“I want to inspire people. I want someone to look at me and say because of you I didn’t give up.”

Jim Valvano suggested that we “have an enthusiasm for life” and I seriously try, even on my worst days – we all have them but they all have meanings and answers beyond the question “why me”. Coach Valvano is an inspiration not only for the “Cinderella” team that won a national championship but what he did before his death from cancer. Most of us know his famous speech at the ESPY awards @ 20 years ago when he announced the creation of the “V Foundation”. In that speech he said the foundation might not save his life but might save his children’s lives. What I learned today through an interview with his brother that the coach’s daughter, who was in the audience at the ESPY’s, developed breast cancer @ 7 years ago but is cured now. However she was told that had she been diagnosed 20 years earlier, her cancer would have been untreatable. The $150 million raised by her father’s foundation for cancer research most likely saved his daughters life, just as he hoped and I wrestle with tears right now as I think about the beautiful irony.

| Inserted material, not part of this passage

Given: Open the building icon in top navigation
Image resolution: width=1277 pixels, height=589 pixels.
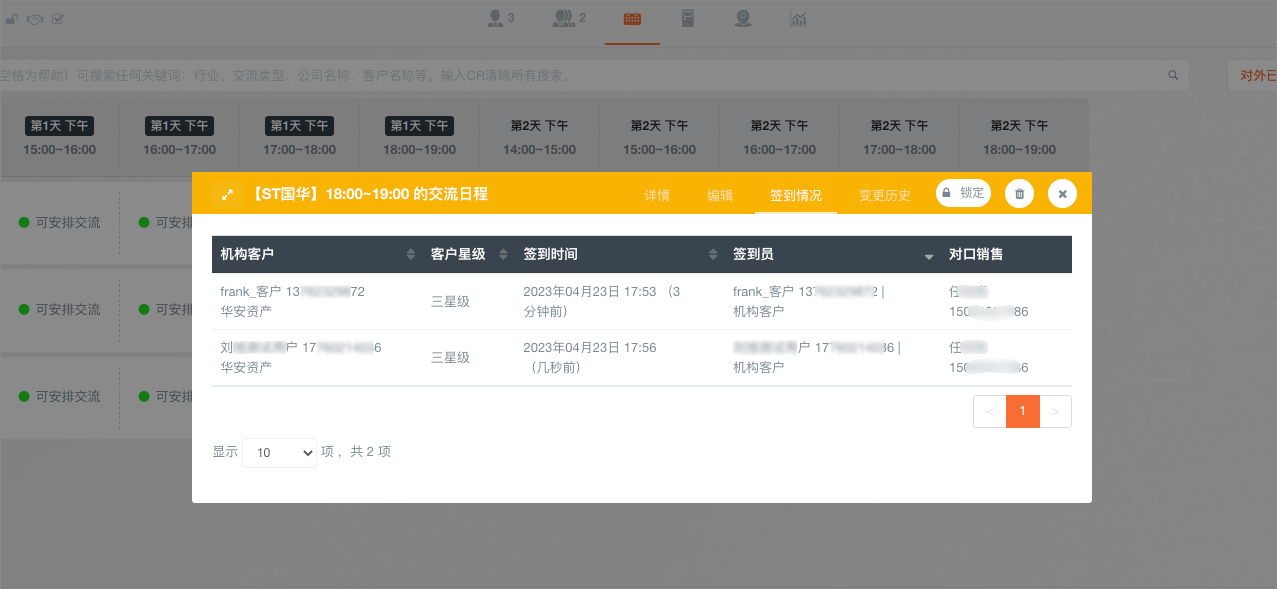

I do my best not to hate things, especially people, because hatred only blackens my soul. With that in mind, I TRULY F’ING HATE CANCER! Of course there are the obvious reasons. Cancer is senseless and indiscriminate about who it attacks. It’s blind to age, gender, race, religion, poor people, good people, and those who you’d think have suffered enough for unrelated reasons. It’s also f’ing dishonest because it can lead you to believe that improvement will mean remission while it lurks in the darkness ready to strike again. I’m not angry anymore because of the pain it caused me when it took my parents 20 years ago, but I still carry a grudge over the pain it inflicted upon them.

What I really f’ing hate though is that cancer is a thief. I’m proud of my parents that they conquered this awful enemy each day after their diagnoses until it finally got the upper hand. What angers me is that cancer had the audacity to temporarily steal my hope and extinguish my optimism in their final days and countless ones afterwards. I mean John Lennon said “where there is hope, there is life”, so part of my life was taken for awhile never to be returned. It evaporated my disregard of my morbidity and mortality. I could no longer feel like anyone’s child by stealing the two people I could never replace and it has made me feel like an orphan to this day.

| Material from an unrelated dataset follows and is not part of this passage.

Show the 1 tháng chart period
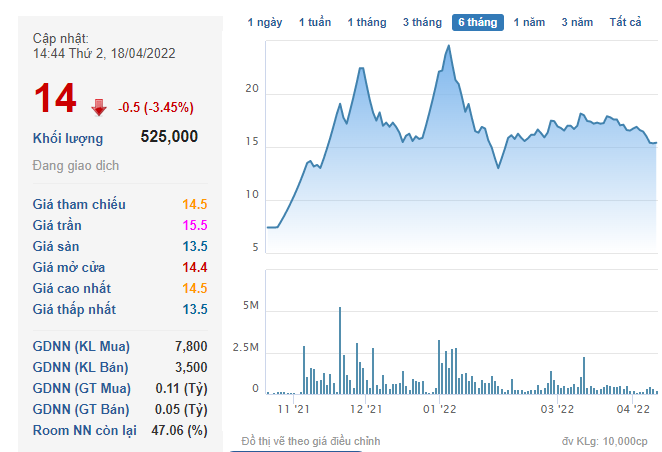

It unfairly infringed upon my right to introduce my sons to their grandparents and although I try to keep them alive through photos, videos, and stories, I have to accept that I am nowhere near capturing the essence of their existence. Given that my father loved baseball and my sons are exceptional at the sport, I was robbed of the opportunity to sit next to him at their games and marveling in that we had a part in their creation.

Most importantly, it stole and dismantled my whole belief structure so to the extent I had to rebuild and reconfigure it with the resulting construction noticeably different than the original. Although I never lost my belief in God, I did temporarily lose my trust in Him given that I lost my Mom and Dad in the course of ten months. It actually made me lose my trust in most things for way too long but I’m pretty sure He’s forgiven me for that lapse in confidence. I kept telling myself everything happens for a reason and to learn from every misfortune but for the longest time, everything I came up with was less than convincing and of little consequence.

Wow! I guess I had been repressing a lot more than I thought and thanks for hearing me out! Time passed and I eventually “got my mind right” or something like that to get back on track. Cancer in the end beat my parents but I had to recognize that it did not beat me because I am still here and so ALIVE! I was hurt pretty bad last year but by carrying my parents’ name and legacy, there was no room to act like a victim or martyr and I built upon the hope and optimism that I slowly reconstructed over the last twenty years. I understood, like we all should, that “the past is not our potential … and in any hour we can liberate the future.” I’ve had so many great moments after my parents’ passing beginning with those I’ve shared with my wife and sons. Beyond them though, I’ve included just about anyone to potentially be parts of the simple precious moments of my life. Mind you I am not lonely when I’m by myself but I can only measure life’s value by how I share it with others and how I accept what is shared with me in return, and the pleasant surprises have justified the risks of that sharing.

Now back to coach V. He died at 47 years old. My parents 57 and 60. I am 52 and a parent of two sons. The goal and dream is to provide more for your children than you had and I know my parents did that for me and I’m fairly certain I have as well during my time on this earth. However Coach V did more than I could ever imagine accomplishing. Not only did he give his daughter life once through her birth but THROUGH his words at the ESPY’s and it’s message, the foundation raised funds for additional research which led to her cure and as a result it, gave her life a second time after his death. In her case, cancer lost!

If it’s true that one out of four people will develop cancer at some point in their life and given Coach V’s daughter’s recovery, think of the increased number of patients who have survived or have had their lives extended as a result of Coach V’s inspiration. What’s most important to me is if there is a genetic component between me and my parents disease, then I have hope that the outcome will be different for me with the application of their will to beat there own cancer. Maybe like coach V, his efforts were too late to save his own and my parents but in the event I or someone I cherish is unfortunately stricken, they have an increased chance of being saved. In any event, I will continue to “have an enthusiasm for life” because maybe, just maybe, someone may be inspired to do the same!